Sanders Whiffs Trying to Pressure Manchin

Vermont Senator Bernie Sanders went after West Virginia Senator Joe Manchin recently in an opinion piece published in the Charleston Gazette-Mail.

Sanders, employing his predictable “greedy rich vs. the helpless poor” rhetoric, tried to shame Manchin into backing the $3.5 trillion budget reconciliation bill. The legislation would dramatically expand the social welfare system in this country, while using billions in taxpayer dollars to incentivize alternative energy.

Bernie Sanders

As the Wall Street Journal’s conservative columnist William McGurn asked rhetorically, “If you were a Democrat appealing to the good people of West Virginia, is Bernie Sanders the guy you’d want making your pitch?”

Manchin’s first instinct is to get along, find common ground and see where there is a deal to be done.  But he did not take kindly to Sanders going on the offensive in his home state newspaper.

“This isn’t the first time an out-of-stater has tried to tell West Virginians what is best for them despite having no relationship to our state,” Manchin responded.  (The Senator knows well our parochial nature, and clearly is not above using it when necessary.)

In fairness, Sanders is not exactly an unknown quantity here.  Sanders campaigned in West Virginia during his 2016 bid for the Democratic presidential nomination.  He easily outdistanced eventual nominee Hillary Clinton 51 percent to 36 percent in the Primary Election.

When you come to one of the most economically depressed areas of the state—Sanders’ town hall meeting was in Kimball in McDowell County—and give an impassioned speech about income inequality, it strikes a nerve.

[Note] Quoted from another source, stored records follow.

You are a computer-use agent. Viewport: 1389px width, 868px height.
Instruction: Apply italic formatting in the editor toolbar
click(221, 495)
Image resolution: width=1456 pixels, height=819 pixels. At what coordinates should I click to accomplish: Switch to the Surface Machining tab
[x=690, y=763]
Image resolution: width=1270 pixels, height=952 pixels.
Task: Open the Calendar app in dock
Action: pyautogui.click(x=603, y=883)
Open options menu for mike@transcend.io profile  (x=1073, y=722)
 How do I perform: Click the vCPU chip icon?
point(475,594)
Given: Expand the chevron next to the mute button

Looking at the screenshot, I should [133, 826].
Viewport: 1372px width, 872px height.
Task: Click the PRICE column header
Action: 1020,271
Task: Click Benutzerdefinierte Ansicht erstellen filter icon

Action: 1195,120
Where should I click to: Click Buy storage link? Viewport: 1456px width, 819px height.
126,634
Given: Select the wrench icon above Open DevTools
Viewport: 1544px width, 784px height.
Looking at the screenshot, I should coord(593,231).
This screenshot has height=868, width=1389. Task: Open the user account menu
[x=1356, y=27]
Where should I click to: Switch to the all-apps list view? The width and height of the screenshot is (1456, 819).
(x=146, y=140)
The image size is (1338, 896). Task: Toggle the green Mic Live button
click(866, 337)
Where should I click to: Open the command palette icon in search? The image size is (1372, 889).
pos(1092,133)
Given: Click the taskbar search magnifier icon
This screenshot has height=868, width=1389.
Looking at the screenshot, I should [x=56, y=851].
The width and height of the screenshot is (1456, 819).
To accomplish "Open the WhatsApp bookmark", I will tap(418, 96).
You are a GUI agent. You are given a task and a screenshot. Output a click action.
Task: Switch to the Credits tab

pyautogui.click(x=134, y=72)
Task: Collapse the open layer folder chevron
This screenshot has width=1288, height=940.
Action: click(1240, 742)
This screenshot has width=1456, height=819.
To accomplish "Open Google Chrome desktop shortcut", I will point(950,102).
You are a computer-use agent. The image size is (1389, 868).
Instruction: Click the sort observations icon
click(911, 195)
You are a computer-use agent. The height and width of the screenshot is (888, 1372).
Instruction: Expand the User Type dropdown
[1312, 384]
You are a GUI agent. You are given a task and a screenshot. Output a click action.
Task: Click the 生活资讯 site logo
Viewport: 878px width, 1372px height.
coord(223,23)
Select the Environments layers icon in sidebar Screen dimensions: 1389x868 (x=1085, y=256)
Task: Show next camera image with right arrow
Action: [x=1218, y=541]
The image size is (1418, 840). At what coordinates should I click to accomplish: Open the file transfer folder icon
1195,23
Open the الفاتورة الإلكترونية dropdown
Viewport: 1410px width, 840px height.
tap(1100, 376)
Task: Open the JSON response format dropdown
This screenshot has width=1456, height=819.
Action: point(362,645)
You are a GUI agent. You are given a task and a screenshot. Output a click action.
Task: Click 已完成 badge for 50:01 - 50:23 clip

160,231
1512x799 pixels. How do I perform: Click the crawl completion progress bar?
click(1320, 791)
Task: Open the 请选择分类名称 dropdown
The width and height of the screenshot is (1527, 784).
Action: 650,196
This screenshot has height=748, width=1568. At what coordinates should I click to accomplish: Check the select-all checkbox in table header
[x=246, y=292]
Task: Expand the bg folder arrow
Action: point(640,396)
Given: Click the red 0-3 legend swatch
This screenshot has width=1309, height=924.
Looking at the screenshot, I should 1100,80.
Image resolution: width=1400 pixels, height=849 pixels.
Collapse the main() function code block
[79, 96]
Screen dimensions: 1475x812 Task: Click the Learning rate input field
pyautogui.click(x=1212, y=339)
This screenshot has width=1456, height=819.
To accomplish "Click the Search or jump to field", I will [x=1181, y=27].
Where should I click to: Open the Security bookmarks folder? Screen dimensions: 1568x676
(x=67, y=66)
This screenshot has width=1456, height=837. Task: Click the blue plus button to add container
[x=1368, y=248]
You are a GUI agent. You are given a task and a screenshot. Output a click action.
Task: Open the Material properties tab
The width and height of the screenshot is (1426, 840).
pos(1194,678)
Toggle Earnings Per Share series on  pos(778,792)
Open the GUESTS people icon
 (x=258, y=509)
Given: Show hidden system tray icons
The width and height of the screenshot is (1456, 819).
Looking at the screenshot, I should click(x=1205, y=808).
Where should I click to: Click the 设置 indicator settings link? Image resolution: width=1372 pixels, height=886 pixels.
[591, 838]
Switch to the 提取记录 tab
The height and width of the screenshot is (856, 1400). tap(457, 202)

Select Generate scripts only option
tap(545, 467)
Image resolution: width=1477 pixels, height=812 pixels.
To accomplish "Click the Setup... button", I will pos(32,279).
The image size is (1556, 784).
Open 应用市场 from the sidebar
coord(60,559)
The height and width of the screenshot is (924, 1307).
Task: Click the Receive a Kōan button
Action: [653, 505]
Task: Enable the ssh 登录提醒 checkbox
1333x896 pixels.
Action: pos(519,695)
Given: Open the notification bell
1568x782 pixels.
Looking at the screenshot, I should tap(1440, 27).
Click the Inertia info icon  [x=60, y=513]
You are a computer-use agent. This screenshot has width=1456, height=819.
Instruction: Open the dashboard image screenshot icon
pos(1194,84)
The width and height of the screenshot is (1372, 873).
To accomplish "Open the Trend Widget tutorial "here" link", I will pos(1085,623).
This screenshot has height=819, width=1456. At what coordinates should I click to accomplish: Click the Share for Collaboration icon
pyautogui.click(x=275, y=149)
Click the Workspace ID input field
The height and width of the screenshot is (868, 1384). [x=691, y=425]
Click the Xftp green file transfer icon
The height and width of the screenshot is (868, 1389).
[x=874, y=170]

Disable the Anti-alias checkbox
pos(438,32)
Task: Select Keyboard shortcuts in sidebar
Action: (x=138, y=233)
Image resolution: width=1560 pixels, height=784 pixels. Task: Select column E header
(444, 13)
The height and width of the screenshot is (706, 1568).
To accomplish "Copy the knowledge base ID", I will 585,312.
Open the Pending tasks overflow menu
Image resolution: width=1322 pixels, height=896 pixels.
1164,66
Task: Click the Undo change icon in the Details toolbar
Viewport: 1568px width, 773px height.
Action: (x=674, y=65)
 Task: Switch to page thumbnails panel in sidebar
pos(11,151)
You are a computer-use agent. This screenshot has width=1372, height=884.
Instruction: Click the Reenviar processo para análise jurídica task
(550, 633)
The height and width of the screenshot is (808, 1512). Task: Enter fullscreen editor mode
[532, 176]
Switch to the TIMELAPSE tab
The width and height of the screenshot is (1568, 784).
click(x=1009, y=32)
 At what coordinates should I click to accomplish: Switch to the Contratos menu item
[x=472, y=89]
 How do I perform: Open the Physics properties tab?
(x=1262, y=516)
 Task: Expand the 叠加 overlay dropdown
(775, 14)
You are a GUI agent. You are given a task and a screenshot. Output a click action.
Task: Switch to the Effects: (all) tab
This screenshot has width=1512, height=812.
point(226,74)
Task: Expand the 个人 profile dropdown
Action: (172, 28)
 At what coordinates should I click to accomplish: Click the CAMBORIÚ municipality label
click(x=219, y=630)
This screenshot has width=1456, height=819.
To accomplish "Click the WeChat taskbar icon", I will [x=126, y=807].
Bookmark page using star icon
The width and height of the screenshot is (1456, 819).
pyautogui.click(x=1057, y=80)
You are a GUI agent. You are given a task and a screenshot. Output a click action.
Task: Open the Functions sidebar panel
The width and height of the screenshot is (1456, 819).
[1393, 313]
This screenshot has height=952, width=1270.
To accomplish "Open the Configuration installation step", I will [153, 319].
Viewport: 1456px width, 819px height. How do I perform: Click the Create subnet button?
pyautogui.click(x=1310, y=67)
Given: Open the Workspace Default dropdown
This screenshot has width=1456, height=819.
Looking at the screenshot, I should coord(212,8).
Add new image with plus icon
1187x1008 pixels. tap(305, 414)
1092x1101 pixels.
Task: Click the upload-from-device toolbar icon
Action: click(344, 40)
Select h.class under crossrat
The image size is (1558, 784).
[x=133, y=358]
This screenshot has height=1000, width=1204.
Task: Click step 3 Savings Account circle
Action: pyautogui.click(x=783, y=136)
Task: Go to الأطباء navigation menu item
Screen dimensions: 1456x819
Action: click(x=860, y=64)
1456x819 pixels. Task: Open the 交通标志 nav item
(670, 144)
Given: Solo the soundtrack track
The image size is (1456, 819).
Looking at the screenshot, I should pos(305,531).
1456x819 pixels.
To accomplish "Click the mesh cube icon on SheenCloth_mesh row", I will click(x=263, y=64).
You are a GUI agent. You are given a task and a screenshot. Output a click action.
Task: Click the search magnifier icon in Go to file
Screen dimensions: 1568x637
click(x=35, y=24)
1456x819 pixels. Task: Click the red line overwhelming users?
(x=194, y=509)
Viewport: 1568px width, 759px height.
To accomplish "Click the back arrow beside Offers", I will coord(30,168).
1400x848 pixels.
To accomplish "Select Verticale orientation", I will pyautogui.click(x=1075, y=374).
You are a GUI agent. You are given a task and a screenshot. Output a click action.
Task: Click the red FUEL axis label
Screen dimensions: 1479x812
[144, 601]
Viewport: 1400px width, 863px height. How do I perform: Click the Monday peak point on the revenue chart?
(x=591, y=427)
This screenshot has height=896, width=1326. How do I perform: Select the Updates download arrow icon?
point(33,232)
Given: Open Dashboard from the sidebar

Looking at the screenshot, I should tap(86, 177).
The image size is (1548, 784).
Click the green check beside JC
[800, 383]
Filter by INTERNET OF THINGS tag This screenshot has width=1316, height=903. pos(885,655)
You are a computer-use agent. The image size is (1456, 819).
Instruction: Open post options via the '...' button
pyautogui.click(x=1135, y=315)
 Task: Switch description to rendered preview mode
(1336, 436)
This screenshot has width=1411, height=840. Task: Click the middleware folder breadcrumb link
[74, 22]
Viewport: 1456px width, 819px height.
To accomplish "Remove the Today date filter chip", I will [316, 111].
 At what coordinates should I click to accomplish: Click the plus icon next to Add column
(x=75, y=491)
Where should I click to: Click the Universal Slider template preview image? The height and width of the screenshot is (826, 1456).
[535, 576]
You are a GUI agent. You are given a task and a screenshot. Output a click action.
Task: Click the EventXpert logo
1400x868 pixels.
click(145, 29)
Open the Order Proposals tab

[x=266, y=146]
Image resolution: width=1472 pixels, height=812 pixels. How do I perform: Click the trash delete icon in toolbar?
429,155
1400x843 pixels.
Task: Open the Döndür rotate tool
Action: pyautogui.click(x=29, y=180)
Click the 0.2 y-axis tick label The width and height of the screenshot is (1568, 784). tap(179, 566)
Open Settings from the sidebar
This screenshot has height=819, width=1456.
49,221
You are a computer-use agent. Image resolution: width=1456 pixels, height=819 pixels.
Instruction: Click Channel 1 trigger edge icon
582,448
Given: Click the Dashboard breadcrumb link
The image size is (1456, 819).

“When you have kids who have no hope and no opportunity, and when this takes place in the wealthiest country in the history of the world, something is fundamentally wrong,” Sanders told the audience that day.

Joe Manchin

Hundreds of thousands of West Virginians benefit from a range of federal programs and social services—Social Security, Medicare, Medicaid, food stamps, tax credits, rental assistance, childcare subsidies, Temporary Assistance to Needy Families, Head Start, college aid, on and on.

But just don’t call it “socialism.”  West Virginia is a conservative state that voted overwhelmingly for Donald Trump, and Sanders is a socialist.   Manchin was quick to point that out in his response to Sanders.  “No op-ed from a self-declared Independent Socialist,” Manchin said in a statement.

Manchin knows his state, and he has been successful at charting a middle ground, which is increasingly difficult in today’s polarized political environment. The state’s progressives fantasize about replacing him, but that is a fool’s errand.

Sanders’ venture into Manchin territory changed nothing in the ongoing budget discussions, except to irritate the very person holding the strongest hand.  If Sanders were more realistic, he would meet Manchin where he is pliable—at the negotiating table where a compromise could be reached.